Congresswoman Maxine Waters, who was a very vocal critic of the non-violent, non-criminal Tea Party movement, justified her continued support for Occupy Wall Street, despite the continuing evidence of criminal behavior by saying "That's life and it happens, whether it's with protesters or other efforts that go on in this country." In her statement, she called the violence and deaths "a distraction" and tried to blame it on "homeless people." Where's your evidence, Congresswoman?
It astounds me that the same people who falsely criticized the Tea Party for being too white and too well-dressed are now supporting OWS. Apparently, unwashed, smelly hippies doing drugs and committing rape in the park is more in line with the Left's idea of what a protest should be like.
And while I'm on that rant, can we please stop with the cries of "this is what democracy looks like?" If the Left's idea of democracy doesn't extend beyond angry mobs, then perhaps it is time for liberals everywhere to consult the nearest dictionary. Democracy looks like people exercising their right to vote. Democracy looks like people protesting against corrupt politicians or for specific causes -- but the Occupy movement is protesting such a diverse array of causes, about the only way to satisfy the protesters is to completely dismantle our financial system and turn America into a Communist dictatorship (and legalize marijuana, rape, and random property destruction).

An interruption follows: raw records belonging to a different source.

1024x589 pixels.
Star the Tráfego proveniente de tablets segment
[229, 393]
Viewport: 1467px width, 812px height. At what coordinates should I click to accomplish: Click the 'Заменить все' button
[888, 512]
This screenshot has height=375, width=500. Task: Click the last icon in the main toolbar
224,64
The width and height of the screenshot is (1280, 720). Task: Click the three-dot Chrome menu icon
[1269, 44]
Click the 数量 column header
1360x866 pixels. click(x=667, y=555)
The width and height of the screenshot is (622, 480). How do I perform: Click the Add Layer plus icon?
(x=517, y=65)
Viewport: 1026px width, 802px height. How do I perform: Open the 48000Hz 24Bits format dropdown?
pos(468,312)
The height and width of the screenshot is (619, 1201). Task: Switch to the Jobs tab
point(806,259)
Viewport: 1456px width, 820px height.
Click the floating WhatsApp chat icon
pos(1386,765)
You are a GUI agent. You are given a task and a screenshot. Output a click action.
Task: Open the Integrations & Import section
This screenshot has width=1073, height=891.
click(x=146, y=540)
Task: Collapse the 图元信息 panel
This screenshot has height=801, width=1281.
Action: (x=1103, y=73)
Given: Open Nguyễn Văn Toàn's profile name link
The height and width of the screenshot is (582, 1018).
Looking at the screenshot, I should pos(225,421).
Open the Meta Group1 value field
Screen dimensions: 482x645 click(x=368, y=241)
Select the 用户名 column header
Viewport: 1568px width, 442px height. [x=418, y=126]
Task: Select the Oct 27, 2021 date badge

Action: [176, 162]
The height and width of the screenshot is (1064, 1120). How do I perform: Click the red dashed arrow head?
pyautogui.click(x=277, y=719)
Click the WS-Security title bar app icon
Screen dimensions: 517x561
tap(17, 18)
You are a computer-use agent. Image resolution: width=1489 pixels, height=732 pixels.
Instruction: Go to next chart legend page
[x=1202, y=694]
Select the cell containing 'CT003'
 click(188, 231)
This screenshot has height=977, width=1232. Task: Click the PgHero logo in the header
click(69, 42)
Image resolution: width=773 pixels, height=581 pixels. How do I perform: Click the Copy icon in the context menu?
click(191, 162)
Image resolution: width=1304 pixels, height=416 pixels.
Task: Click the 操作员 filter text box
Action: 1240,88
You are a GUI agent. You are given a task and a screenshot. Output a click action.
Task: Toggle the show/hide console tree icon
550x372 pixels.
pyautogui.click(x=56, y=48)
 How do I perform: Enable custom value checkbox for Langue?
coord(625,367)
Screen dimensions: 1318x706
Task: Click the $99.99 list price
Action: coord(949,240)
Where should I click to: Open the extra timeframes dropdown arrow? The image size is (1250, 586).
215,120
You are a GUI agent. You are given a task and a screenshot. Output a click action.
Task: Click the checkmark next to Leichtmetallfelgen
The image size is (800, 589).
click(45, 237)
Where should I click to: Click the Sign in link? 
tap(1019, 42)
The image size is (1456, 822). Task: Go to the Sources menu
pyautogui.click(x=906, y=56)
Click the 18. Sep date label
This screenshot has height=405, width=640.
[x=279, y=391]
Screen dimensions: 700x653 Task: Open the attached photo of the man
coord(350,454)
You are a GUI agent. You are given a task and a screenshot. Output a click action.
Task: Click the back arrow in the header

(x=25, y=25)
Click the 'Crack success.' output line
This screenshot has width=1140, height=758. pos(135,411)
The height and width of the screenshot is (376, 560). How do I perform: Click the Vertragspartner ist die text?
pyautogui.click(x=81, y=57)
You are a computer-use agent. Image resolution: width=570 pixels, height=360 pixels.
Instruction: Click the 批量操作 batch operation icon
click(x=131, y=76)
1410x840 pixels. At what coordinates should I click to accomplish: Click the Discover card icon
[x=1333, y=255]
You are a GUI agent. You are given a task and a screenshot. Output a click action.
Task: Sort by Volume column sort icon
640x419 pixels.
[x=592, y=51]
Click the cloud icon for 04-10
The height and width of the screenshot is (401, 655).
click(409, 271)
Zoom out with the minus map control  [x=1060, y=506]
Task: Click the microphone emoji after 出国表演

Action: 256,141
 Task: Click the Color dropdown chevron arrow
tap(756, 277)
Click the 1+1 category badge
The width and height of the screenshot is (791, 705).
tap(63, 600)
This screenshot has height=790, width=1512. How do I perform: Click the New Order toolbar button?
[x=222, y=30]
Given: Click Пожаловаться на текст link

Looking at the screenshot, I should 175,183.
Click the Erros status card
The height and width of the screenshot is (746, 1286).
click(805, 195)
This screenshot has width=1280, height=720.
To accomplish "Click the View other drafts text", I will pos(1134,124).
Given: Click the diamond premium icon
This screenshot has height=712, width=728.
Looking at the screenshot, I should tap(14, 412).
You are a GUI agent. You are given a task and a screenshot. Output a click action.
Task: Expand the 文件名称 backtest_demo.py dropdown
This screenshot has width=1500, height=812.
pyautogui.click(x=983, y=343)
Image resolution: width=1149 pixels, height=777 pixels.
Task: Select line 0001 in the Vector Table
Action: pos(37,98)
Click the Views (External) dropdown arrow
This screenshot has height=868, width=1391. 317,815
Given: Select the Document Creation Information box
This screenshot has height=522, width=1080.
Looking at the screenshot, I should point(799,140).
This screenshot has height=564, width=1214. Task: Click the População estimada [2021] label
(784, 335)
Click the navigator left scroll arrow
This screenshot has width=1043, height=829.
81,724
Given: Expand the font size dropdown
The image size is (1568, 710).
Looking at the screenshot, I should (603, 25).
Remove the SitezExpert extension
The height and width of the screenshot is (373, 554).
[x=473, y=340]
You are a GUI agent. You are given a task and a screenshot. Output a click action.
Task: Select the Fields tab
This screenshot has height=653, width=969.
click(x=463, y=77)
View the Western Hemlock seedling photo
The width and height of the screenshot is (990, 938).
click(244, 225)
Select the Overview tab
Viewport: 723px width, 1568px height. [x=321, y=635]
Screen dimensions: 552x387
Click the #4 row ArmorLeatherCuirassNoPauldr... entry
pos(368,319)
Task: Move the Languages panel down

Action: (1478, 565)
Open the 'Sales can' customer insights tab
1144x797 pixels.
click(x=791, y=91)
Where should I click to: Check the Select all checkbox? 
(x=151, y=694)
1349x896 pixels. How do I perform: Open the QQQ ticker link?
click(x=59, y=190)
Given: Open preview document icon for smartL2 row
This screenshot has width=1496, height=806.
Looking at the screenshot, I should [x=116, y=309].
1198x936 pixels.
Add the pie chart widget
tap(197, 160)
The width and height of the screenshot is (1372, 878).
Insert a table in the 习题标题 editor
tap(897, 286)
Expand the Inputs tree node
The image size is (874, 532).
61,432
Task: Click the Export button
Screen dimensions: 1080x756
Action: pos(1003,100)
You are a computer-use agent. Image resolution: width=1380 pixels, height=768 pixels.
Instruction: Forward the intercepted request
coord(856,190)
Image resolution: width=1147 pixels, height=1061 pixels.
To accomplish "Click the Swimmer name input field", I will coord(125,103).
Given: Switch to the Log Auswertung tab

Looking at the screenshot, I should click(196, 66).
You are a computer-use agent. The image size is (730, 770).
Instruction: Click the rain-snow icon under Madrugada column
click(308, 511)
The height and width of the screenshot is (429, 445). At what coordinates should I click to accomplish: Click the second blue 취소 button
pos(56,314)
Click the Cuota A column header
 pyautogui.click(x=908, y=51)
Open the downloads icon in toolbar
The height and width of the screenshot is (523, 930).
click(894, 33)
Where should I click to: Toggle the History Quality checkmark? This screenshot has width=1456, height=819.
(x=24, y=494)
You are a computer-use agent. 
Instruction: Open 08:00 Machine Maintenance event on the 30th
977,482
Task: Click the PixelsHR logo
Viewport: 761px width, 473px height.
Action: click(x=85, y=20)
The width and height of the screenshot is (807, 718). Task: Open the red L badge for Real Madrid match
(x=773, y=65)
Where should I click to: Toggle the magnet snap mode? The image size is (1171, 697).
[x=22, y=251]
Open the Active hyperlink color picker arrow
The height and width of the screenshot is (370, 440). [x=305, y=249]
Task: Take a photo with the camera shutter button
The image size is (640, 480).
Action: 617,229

The most laughable argument I've heard coming out of Occupy comes from young people complaining about having to pay off the ridiculous student loan debt they racked up getting a worthless degree. Now that times are tough, there isn't a big demand for Masters in Medieval Antarctican Literature or Trans-Siberian Architecture. I saw a video of a woman at Occupy Wall Street who was lamenting the fact that she had an advanced degree to be a librarian, but couldn't find a job as a librarian. She was protesting with Occupy Wall Street not because she couldn't find a job -- she was gainfully employed -- but because she couldn't find the specific job she was looking for, and had to use the income from her not-so-dream job to pay off the student loans she had racked up.
How is that a reason for wealth redistribution, exactly?
I know what it's like to have a useless degree... because I have one myself. I got my BA in Liberal Studies, and I must say that majoring in Liberal Studies is one of the few real regrets in my life, because the degree is absolutely useless to me. But by the time I had gone to school for five years to get my BA, I recognized how useless that degree was, considering I had no desire to be a public school teacher, and I went back to school to get an advanced degree that would actually be useful. Now I have a Master's Degree in Information Systems, and am working in a vibrant and growing field. If you got an obscure degree or a degree that will only land you a job that nobody is hiring for, that doesn't mean that the rich should give you money. A college education is an investment, and like every other investment in life, it carries with it a certain amount of risk. If you chose the wrong major, that doesn't mean that America's taxpayers should bail you out of the student loan debt you racked up.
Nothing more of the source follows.